__Directions for this task__
Once every line in the data that follows has been checked for the word "screenshot", give only the number of lines that hold it.

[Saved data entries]
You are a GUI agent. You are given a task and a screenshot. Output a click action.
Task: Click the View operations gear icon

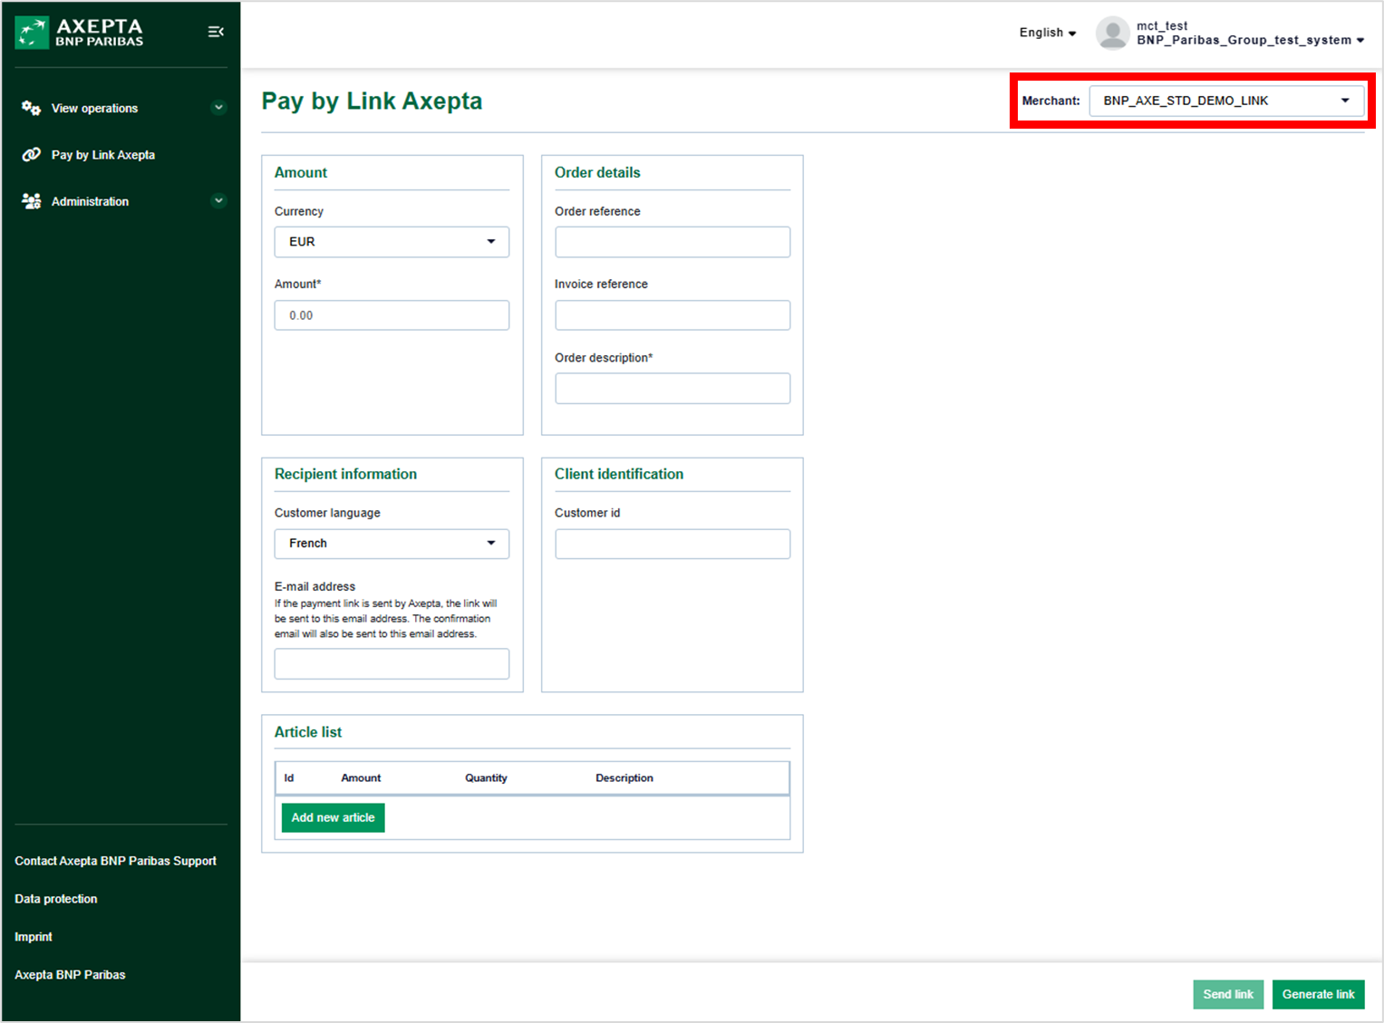coord(31,108)
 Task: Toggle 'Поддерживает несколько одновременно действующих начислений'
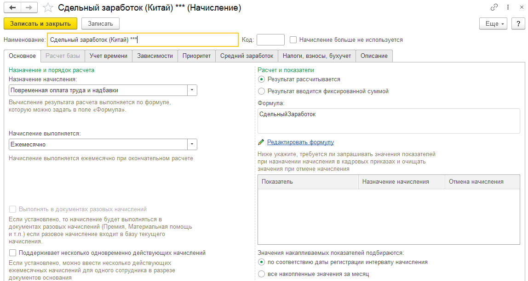coord(12,253)
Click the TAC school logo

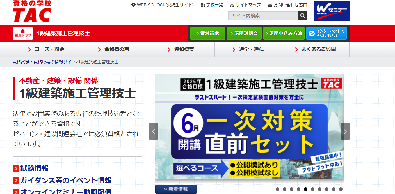32,11
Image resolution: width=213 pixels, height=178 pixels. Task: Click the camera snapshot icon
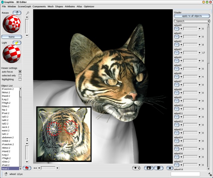coord(149,168)
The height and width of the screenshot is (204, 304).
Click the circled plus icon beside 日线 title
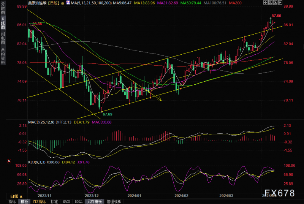63,3
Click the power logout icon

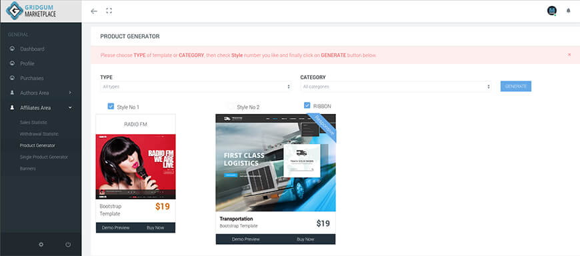(x=68, y=244)
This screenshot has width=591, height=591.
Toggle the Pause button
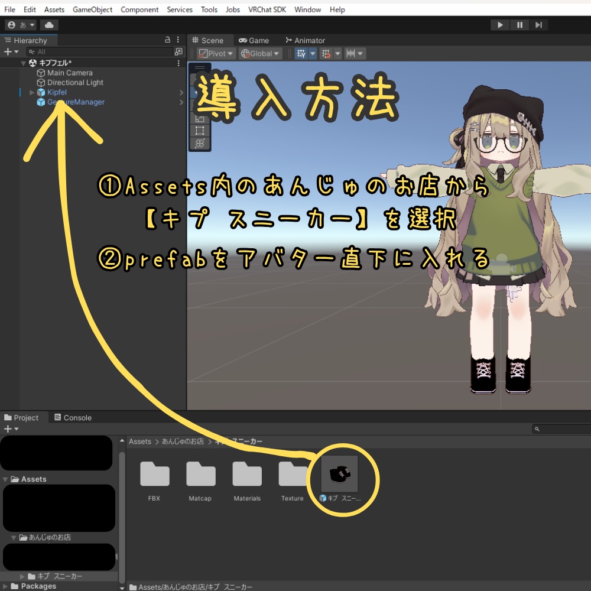click(x=519, y=24)
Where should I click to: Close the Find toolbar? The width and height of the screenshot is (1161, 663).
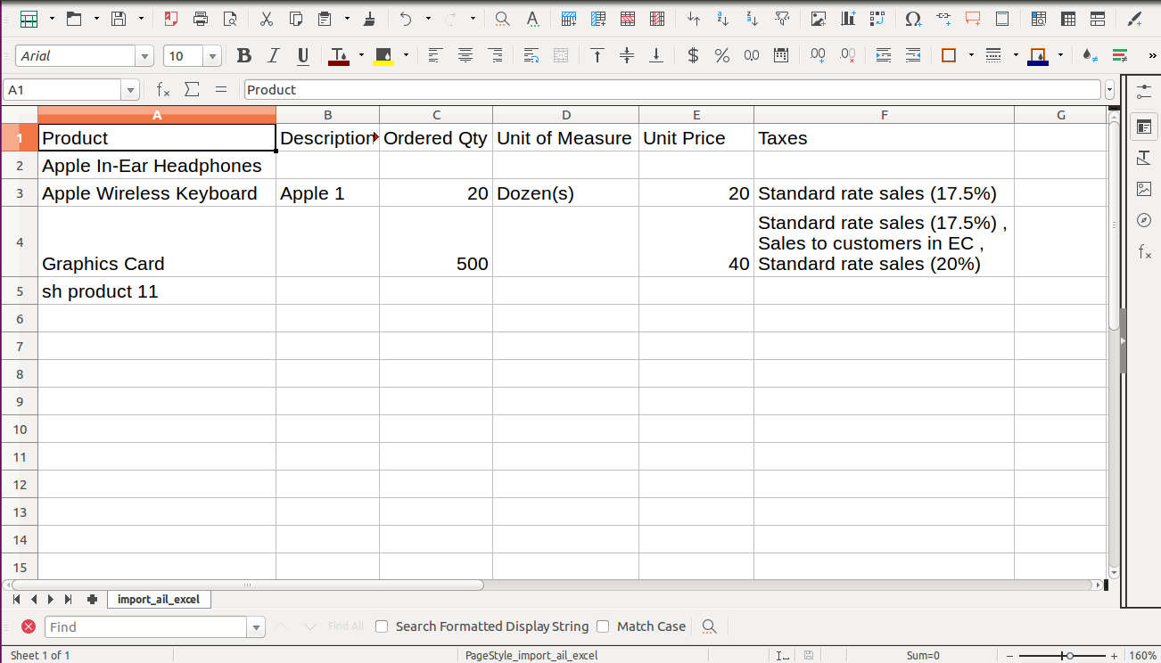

__Result below__
4